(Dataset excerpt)
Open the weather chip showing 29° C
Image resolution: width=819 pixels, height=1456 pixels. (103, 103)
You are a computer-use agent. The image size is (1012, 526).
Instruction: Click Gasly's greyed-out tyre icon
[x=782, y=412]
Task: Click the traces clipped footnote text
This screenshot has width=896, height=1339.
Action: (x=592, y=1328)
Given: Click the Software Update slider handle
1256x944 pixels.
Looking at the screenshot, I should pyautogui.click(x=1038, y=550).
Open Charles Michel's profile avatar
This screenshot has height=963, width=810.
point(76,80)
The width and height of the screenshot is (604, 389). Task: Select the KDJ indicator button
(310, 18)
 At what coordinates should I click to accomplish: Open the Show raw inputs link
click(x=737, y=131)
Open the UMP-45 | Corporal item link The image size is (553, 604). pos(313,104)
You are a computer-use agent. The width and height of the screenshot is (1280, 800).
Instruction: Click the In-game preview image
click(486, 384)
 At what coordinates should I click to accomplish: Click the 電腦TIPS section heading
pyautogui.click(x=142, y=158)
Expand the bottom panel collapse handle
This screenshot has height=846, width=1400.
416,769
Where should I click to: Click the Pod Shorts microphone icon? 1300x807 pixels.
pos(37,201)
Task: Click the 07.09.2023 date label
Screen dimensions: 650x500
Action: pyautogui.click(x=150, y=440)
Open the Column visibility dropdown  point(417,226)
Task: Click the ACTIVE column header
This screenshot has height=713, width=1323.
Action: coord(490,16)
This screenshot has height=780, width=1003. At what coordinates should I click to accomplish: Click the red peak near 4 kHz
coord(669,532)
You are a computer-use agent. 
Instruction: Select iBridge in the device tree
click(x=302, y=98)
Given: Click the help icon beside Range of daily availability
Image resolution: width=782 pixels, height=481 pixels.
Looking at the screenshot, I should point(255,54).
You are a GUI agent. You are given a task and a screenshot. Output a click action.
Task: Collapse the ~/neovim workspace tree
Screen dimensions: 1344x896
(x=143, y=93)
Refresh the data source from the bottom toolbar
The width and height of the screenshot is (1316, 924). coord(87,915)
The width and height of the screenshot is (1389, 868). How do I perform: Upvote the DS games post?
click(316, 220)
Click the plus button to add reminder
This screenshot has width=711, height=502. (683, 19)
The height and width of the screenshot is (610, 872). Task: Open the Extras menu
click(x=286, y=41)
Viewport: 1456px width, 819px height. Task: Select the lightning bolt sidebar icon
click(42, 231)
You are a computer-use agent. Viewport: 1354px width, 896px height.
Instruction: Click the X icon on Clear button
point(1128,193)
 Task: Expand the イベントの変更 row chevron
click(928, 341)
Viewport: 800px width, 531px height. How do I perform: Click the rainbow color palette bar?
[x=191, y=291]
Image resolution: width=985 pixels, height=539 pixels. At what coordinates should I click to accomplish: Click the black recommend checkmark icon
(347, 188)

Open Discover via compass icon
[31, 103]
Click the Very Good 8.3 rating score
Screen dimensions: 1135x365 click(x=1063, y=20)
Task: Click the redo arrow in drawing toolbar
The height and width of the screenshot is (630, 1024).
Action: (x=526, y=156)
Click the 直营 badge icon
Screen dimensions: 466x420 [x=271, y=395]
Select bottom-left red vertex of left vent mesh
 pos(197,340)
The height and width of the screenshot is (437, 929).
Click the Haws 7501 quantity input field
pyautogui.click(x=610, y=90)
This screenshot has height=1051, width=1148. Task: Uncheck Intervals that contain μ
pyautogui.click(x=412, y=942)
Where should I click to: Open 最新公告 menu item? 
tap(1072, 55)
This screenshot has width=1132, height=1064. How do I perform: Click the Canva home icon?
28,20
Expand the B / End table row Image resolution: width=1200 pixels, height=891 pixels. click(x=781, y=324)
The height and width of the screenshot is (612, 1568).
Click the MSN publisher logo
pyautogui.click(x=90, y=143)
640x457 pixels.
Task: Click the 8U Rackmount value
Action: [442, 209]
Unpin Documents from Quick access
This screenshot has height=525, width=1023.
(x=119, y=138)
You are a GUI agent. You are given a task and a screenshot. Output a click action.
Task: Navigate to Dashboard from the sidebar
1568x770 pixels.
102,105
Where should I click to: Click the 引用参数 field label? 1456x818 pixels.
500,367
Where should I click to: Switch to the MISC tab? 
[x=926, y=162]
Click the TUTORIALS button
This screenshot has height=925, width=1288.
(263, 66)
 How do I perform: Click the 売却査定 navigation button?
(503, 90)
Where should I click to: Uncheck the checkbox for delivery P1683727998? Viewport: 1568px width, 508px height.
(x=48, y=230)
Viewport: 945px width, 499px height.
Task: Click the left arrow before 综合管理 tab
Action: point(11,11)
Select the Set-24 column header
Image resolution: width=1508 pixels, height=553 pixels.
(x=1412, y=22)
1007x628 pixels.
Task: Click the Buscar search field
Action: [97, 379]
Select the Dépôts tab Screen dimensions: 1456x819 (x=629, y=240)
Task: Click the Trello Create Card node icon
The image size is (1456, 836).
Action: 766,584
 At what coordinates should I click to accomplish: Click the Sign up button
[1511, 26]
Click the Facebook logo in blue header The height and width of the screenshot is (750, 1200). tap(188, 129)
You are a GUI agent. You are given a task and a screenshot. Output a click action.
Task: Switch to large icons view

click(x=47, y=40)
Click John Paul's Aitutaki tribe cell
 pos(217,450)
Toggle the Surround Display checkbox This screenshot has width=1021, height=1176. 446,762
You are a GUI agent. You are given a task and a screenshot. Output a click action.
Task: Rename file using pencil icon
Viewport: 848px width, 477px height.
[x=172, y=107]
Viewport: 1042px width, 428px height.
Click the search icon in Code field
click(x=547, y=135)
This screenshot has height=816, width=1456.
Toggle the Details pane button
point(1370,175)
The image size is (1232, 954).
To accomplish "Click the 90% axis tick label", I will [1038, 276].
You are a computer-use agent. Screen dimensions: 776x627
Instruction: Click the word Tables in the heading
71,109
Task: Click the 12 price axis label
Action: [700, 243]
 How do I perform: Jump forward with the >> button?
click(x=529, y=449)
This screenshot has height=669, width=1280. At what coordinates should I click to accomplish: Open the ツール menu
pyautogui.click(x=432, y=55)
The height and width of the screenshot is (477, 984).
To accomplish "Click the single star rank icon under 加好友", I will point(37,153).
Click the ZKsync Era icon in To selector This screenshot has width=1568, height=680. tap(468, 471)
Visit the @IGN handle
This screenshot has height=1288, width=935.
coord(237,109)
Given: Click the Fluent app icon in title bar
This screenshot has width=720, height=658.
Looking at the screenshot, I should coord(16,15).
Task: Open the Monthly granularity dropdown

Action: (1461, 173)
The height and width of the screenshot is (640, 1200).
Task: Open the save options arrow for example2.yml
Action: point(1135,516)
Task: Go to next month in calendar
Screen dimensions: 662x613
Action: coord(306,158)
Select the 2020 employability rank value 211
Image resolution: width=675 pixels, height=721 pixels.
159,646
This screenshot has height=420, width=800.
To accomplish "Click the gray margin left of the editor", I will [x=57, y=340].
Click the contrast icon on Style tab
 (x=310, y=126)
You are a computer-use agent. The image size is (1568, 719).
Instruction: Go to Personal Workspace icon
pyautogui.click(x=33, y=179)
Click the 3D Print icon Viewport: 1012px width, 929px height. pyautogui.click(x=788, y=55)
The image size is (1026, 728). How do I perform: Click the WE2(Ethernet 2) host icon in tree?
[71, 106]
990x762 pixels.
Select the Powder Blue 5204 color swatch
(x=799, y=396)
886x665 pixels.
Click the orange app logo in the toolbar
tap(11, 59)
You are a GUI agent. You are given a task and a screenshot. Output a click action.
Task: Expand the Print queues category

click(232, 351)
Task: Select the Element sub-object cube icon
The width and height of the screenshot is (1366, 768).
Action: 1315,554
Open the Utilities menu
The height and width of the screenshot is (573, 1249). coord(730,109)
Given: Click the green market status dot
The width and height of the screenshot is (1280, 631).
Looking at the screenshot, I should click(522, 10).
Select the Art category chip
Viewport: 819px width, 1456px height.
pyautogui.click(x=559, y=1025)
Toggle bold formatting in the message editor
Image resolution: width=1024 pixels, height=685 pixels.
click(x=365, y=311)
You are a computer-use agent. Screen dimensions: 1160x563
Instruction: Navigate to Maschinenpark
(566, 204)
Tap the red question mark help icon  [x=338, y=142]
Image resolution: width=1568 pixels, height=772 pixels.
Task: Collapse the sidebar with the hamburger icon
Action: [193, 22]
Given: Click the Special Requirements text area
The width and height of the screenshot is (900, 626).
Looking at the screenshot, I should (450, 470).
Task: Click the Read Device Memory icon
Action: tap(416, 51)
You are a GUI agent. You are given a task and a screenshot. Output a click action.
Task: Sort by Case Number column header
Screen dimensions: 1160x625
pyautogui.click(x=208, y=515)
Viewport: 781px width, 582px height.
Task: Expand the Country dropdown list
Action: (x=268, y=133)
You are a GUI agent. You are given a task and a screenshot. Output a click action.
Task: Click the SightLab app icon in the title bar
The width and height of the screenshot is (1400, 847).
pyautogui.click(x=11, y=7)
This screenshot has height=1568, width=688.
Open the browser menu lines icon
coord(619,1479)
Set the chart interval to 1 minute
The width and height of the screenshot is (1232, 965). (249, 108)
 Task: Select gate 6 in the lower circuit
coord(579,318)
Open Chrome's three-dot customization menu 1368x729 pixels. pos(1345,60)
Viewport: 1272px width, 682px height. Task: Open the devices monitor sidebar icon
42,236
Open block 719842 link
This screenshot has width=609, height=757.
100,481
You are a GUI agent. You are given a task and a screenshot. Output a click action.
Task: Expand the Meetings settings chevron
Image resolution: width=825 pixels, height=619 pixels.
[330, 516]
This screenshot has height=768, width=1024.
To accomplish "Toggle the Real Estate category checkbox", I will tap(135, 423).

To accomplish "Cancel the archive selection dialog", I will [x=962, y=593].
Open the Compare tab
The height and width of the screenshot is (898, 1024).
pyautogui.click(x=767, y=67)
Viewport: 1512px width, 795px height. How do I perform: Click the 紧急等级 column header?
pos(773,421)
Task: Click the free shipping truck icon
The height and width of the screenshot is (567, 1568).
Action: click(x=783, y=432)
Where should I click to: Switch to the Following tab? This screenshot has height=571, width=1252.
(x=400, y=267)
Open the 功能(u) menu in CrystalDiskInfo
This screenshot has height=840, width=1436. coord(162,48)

• **THE TASK**
Replace "Toggle" with "Switch" in the lines from the one holding "This screenshot has height=816, width=1456." through the one holding "Looking at the screenshot, I should coord(16,15).", inclusive, and give back only those lines with everything else unchanged.

• **RESULT OF THIS EXERCISE**
This screenshot has height=816, width=1456.
Switch the Details pane button
point(1370,175)
The image size is (1232, 954).
To accomplish "Click the 90% axis tick label", I will [1038, 276].
You are a computer-use agent. Screen dimensions: 776x627
Instruction: Click the word Tables in the heading
71,109
Task: Click the 12 price axis label
Action: [700, 243]
 How do I perform: Jump forward with the >> button?
click(x=529, y=449)
This screenshot has height=669, width=1280. At what coordinates should I click to accomplish: Open the ツール menu
pyautogui.click(x=432, y=55)
The height and width of the screenshot is (477, 984).
To accomplish "Click the single star rank icon under 加好友", I will point(37,153).
Click the ZKsync Era icon in To selector This screenshot has width=1568, height=680. tap(468, 471)
Visit the @IGN handle
This screenshot has height=1288, width=935.
coord(237,109)
Given: Click the Fluent app icon in title bar
This screenshot has width=720, height=658.
Looking at the screenshot, I should coord(16,15).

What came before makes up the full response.